**Problem requirements**. Once the line with "Given: Select the" is found in the entries below, repeat it and each following line exactly, up to and including the line with "You are a computer-use agent. 629x382 pixels.". Add no other lines.
● ● ● ● ● ● ●
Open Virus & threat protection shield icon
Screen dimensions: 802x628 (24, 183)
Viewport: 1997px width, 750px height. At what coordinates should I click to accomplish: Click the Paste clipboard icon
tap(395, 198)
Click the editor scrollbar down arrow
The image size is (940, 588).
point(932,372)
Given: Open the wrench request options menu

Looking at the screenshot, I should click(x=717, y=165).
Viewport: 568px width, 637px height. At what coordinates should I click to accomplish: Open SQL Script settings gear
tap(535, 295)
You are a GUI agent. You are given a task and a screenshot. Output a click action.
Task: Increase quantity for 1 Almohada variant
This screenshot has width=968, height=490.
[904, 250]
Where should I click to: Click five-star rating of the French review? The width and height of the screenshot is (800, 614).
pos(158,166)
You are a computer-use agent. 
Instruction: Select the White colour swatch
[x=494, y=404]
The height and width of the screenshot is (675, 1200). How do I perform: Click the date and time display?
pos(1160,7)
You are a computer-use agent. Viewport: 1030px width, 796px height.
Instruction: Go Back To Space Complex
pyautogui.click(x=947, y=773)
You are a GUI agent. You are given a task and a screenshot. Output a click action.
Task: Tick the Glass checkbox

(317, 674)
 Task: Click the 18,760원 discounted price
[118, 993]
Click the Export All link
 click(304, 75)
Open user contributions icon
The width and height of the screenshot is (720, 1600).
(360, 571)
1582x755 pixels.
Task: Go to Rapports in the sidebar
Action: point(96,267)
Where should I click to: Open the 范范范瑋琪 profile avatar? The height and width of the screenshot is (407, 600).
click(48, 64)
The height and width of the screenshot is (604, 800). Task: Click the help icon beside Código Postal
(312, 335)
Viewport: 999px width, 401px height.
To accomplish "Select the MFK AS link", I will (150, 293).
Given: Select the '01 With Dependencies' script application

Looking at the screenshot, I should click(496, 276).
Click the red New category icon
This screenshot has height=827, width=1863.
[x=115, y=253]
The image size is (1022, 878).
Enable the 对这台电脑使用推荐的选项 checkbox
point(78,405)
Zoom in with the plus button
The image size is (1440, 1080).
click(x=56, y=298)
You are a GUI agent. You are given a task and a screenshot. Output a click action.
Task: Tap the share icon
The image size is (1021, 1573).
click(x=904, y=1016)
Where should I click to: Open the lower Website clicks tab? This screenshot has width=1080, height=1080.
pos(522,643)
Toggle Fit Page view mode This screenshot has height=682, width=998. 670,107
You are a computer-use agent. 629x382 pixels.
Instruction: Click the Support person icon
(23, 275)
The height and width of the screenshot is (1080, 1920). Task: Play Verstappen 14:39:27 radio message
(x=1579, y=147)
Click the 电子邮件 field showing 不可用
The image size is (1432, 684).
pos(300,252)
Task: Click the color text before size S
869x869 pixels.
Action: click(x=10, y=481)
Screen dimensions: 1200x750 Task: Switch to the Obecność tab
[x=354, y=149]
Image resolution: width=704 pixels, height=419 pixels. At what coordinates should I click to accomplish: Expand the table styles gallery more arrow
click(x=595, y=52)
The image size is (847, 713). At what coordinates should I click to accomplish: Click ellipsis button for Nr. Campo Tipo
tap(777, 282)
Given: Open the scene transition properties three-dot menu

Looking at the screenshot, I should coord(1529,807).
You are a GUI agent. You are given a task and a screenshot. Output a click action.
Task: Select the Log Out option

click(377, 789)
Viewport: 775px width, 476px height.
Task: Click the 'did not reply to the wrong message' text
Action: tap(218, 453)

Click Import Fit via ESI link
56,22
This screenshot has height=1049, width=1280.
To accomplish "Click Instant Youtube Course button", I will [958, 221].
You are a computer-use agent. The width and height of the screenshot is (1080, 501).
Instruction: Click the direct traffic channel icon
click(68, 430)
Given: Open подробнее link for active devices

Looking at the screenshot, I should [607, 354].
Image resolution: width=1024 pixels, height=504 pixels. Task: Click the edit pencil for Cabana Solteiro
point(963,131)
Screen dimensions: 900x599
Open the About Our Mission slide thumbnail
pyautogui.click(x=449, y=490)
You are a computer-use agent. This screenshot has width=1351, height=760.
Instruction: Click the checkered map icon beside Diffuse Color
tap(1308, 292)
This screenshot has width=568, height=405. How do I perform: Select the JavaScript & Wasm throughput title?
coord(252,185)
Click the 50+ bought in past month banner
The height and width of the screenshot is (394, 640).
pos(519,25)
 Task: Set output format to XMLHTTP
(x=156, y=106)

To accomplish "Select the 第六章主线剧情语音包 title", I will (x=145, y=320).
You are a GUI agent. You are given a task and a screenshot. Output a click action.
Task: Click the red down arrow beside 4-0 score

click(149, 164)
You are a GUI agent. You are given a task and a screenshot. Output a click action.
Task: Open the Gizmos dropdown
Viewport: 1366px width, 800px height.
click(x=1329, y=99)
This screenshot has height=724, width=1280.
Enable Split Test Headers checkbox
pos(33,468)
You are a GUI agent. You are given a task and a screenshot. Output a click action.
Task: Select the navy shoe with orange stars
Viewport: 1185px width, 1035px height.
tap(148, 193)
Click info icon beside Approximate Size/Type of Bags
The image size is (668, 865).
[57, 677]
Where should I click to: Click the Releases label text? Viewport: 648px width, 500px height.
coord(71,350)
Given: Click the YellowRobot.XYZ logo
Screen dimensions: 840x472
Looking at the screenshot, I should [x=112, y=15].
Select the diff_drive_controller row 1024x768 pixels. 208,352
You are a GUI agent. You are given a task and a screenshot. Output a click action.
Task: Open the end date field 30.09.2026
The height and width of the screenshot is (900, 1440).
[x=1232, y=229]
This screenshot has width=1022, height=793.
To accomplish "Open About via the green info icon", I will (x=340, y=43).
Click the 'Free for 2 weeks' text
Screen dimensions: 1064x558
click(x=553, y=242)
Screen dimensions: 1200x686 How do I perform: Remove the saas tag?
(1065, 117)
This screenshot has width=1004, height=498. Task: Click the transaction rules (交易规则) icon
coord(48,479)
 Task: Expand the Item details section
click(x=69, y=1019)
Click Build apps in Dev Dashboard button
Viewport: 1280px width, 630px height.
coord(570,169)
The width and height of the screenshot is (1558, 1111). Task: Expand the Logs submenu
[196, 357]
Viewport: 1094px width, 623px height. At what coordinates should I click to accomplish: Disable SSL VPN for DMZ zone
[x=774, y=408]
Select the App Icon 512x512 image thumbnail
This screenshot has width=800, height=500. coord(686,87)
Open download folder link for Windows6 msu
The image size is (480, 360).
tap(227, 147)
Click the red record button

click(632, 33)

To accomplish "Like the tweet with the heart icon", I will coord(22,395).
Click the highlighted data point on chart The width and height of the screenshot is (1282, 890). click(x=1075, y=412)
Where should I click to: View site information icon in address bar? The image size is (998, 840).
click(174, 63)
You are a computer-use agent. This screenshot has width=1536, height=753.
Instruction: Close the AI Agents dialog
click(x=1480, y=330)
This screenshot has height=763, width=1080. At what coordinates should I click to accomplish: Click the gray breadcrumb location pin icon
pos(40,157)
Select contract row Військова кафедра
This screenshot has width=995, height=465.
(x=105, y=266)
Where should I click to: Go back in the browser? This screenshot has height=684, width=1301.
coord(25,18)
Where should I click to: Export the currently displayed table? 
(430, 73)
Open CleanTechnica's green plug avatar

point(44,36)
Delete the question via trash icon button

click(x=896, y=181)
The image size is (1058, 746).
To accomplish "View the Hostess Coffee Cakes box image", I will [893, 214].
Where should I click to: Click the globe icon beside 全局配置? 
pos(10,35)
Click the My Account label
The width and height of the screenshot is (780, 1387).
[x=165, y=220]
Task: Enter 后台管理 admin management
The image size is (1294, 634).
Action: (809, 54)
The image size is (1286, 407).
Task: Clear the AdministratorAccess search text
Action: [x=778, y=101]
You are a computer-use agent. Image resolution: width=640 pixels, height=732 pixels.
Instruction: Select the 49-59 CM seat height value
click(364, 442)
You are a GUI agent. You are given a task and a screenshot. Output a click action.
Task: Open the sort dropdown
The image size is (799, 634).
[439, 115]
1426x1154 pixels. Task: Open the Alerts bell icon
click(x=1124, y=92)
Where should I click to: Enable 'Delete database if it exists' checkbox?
● ● ● ● ● ● ●
**Expected output**.
Given: Select the '01 With Dependencies' script application

Looking at the screenshot, I should click(496, 276).
Click the red New category icon
This screenshot has height=827, width=1863.
[x=115, y=253]
The image size is (1022, 878).
Enable the 对这台电脑使用推荐的选项 checkbox
point(78,405)
Zoom in with the plus button
The image size is (1440, 1080).
click(x=56, y=298)
You are a GUI agent. You are given a task and a screenshot. Output a click action.
Task: Tap the share icon
The image size is (1021, 1573).
click(x=904, y=1016)
Where should I click to: Open the lower Website clicks tab? This screenshot has width=1080, height=1080.
pos(522,643)
Toggle Fit Page view mode This screenshot has height=682, width=998. 670,107
You are a computer-use agent. 629x382 pixels.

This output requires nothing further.